*Stated goal*
Turn the lines below into a numbered list, skipping any blank lines and leaving out the pictures.

*Given data*
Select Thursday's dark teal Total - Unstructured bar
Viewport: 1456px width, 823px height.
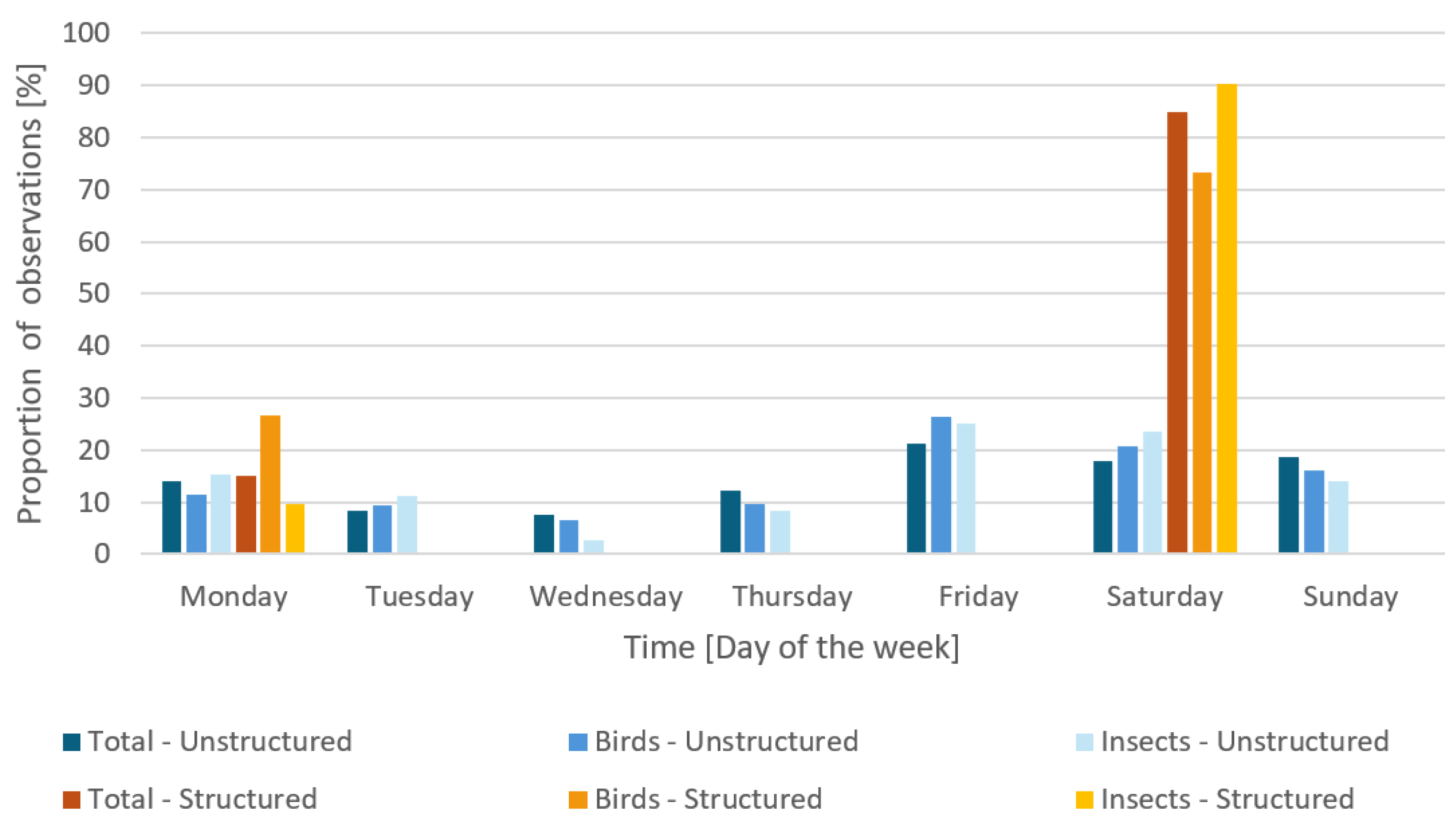[x=730, y=521]
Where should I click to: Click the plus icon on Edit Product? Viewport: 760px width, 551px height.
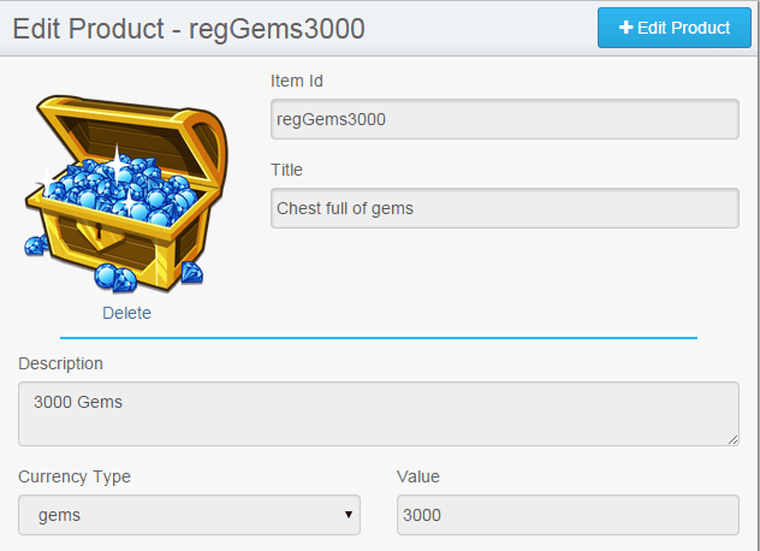tap(626, 28)
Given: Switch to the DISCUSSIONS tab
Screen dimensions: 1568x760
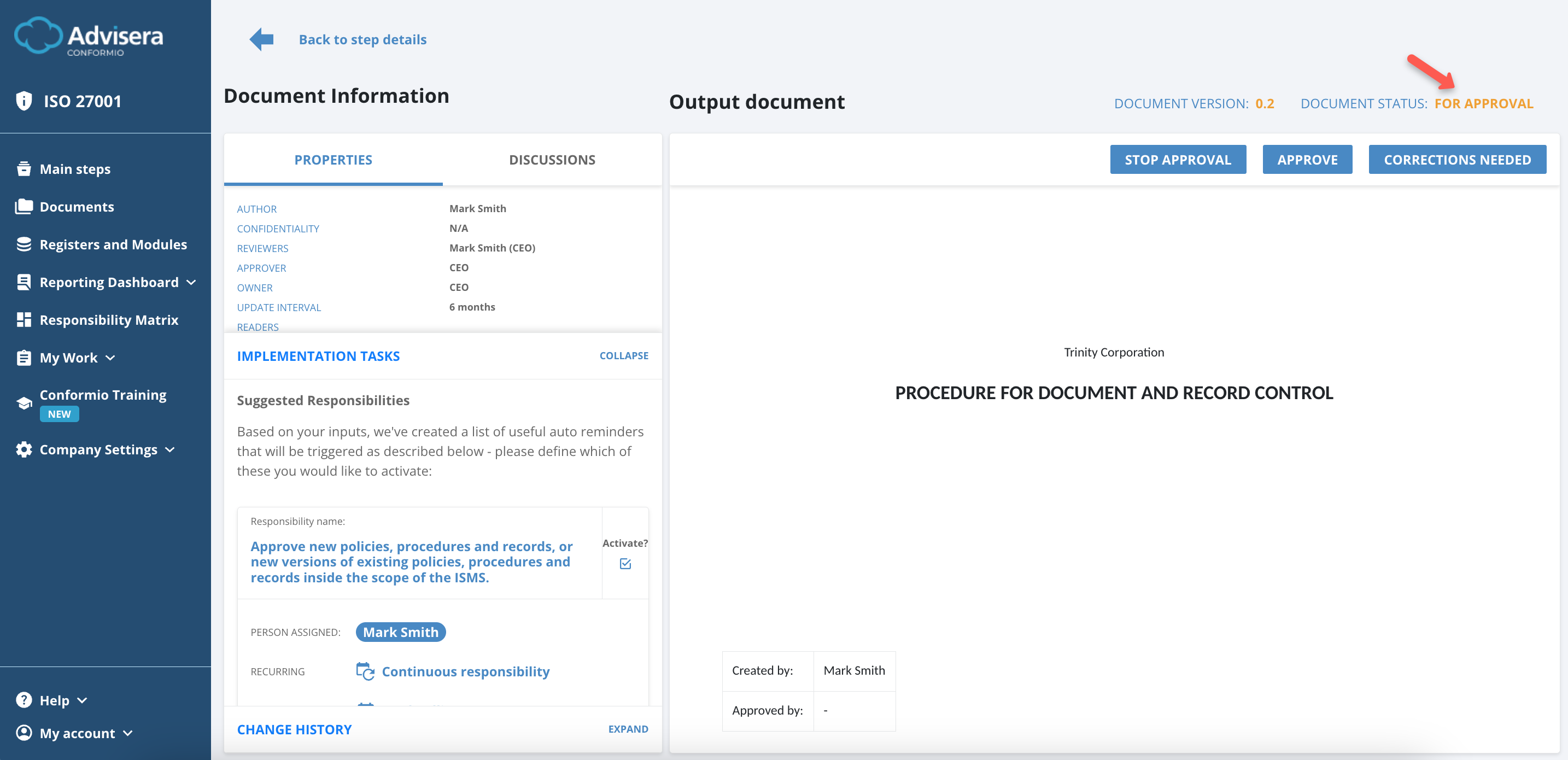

*Exercise output*
1. Select Thursday's dark teal Total - Unstructured bar
2. Viewport: 1456px width, 823px height.
3. [x=730, y=521]
4. Where should I click to: Click the plus icon on Edit Product? Viewport: 760px width, 551px height.
5. tap(626, 28)
6. Given: Switch to the DISCUSSIONS tab
7. Screen dimensions: 1568x760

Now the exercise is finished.